Sengaja Jejak mengambil sebuah Judul buku yang
disusun kawan kawan alumni akademi perminyakan sebagai sebuah
memoar “Pemikiran, Pengalaman, Kenangan dan Inspirasi”.
Pemikiran penyusunan buku memoar ini,
dilatarbelakangi oleh kurangnya informasi, tentang seperti apa pembinaan
sumber daya yang telah dilakukan untuk menunjang keberhasilan industri
migas nasional.

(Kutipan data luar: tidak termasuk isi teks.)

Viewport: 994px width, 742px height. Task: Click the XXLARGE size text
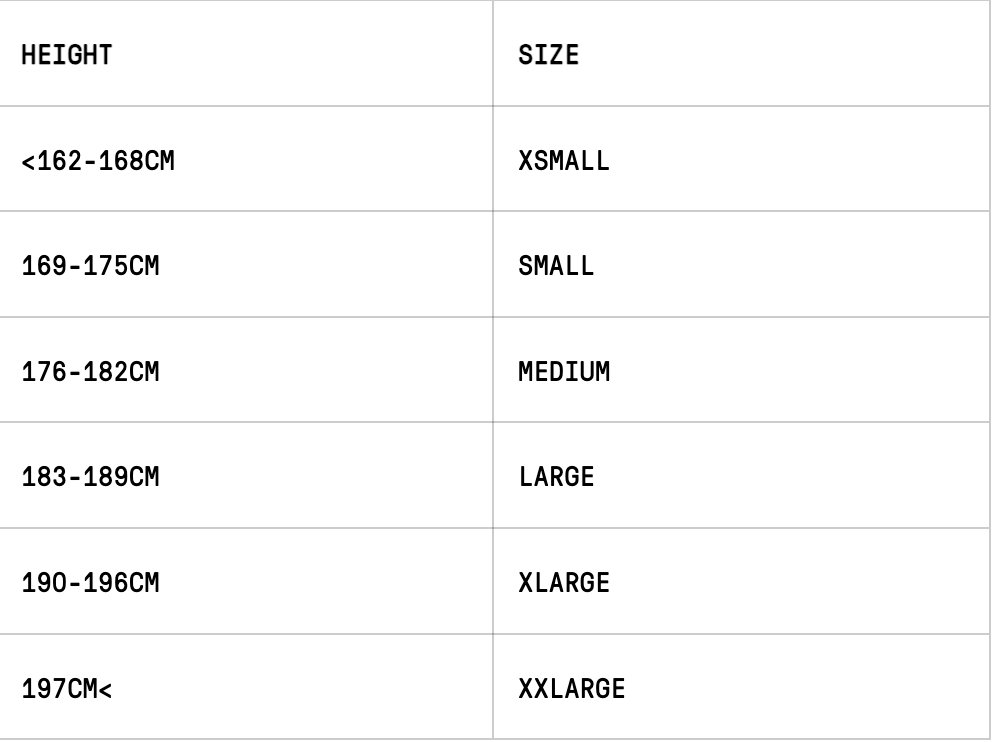tap(571, 689)
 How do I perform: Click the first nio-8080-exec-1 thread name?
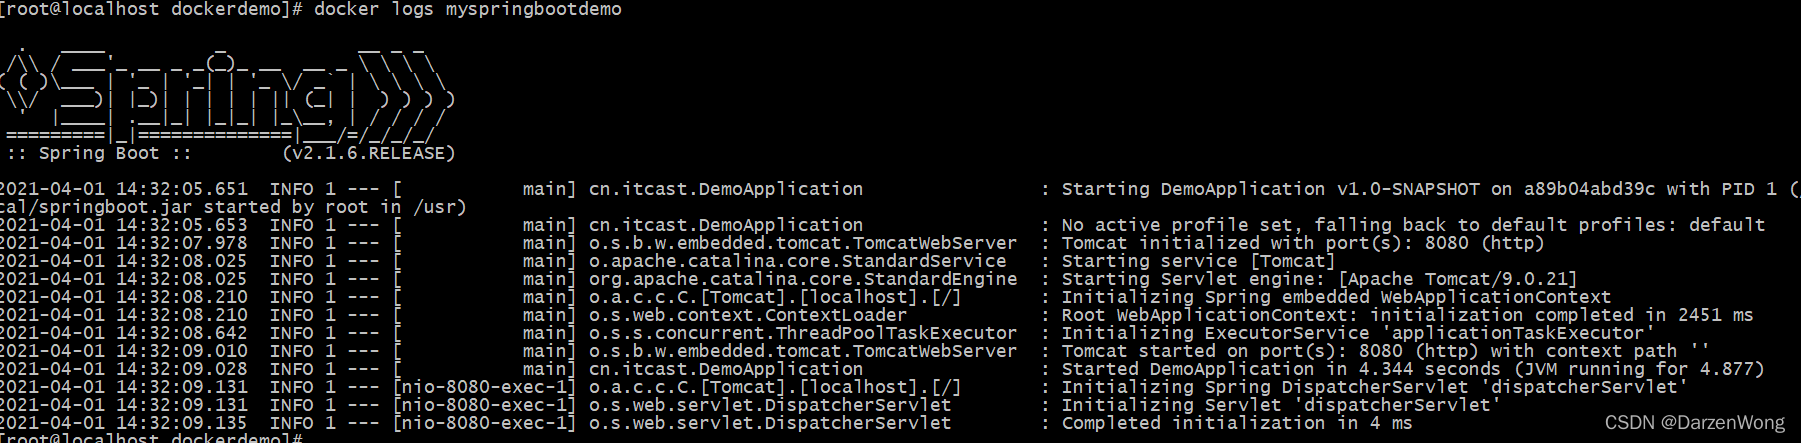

Padahal sumber daya ini secara nyata, telah ikut memberi warna
dan berkontribusi besar dalam perjalanan pembangunan industri migas nasional sampai
saat ini.
Keberhasilan industri migas sampai sekarang ini,
sesuai zamannya, tentu sangat terkait dengan kemampuan kepemimpinan dan
kemampuan sumber daya manusia yang menjalankannya.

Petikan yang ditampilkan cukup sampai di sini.